Concurrent exposure to febrile-range hyperthermia (FRH) (39.5°C) augments extrinsic apoptosis through NF-κB– and HSF1-independent pathways. (A) MLE15 cells were incubated for 24 hours at 37°C or 39.5°C with the indicated doses of TNF-α and cell survival was measured by crystal violet staining. (B) MLE15 cells were treated with 2 ng/ml TNF-α at 37°C or 39.5°C for the indicated time, and cells were lysed and immunoblotted for active caspase-3, PARP, and β-tubulin. (C) IκB^SR-expressing MLE15 cells were treated as described in (A) and cell survival assessed by crystal violet staining. (D) WT and HSF1-KO MEFs were incubated for 4 hours at 37°C or 39.5°C with or without 4 ng/ml TNF-α and cell survival was assessed by crystal violet staining. (E–K) MLE15 cells were incubated with 2 ng/ml TNF-α at 37°C or 39.5°C and sequentially lysed for fluorimetric (E, G, and I) and immunoblot (F, H, and J) analysis of caspase-8 (E and F), caspase-10 (G and H), and caspase-2 (I and J), and for immunoblot analysis of Bid (K). (F, H, J, and K) Caspase and Bid cleavage products are indicated by arrows. Full-length Bid and caspases are indicated by large arrowhead.

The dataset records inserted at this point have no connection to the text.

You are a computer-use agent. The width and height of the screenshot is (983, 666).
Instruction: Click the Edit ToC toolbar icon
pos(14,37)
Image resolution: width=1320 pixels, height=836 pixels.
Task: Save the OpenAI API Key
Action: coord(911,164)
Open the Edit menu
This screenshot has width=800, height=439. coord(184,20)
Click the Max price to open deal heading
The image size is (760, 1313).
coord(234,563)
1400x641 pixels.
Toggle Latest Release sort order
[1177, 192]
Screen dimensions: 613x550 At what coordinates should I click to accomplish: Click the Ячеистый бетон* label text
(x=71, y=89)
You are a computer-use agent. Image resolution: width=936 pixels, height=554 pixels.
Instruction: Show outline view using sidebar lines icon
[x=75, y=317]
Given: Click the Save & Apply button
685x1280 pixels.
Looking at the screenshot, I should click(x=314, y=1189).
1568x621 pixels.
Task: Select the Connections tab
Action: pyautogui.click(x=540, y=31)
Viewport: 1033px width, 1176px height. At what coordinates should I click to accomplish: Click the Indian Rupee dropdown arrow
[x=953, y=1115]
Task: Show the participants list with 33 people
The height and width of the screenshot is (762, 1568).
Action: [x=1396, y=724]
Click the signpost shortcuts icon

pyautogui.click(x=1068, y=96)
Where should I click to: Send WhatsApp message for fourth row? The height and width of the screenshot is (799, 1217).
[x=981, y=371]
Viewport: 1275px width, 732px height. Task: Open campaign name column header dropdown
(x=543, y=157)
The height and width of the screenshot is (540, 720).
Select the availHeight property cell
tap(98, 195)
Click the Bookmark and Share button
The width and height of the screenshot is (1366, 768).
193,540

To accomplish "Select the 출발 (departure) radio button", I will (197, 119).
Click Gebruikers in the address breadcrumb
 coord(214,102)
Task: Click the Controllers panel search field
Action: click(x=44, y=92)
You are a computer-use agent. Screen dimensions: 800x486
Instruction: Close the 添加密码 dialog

All graphs show means (±SE) of four experiments; *P < 0.05 versus 37°C. (A and C) There was a difference between 37°C and 39.5°C and between TNF-α–treated and untreated at 37°C (P < 0.0001 by MANOVA). (F, H, I, J, and K) Each panel is representative of four similar blots. (L) MLE15 cells were pretreated with inhibitors of caspase-2, -8, and -10 (50 nM) alone or in combination for 40 minutes at 37°C, then were incubated at 39.5° with or without 2 ng/ml TNF-α and immunoblotted for activated caspase-3. A representative of three similar blots is shown.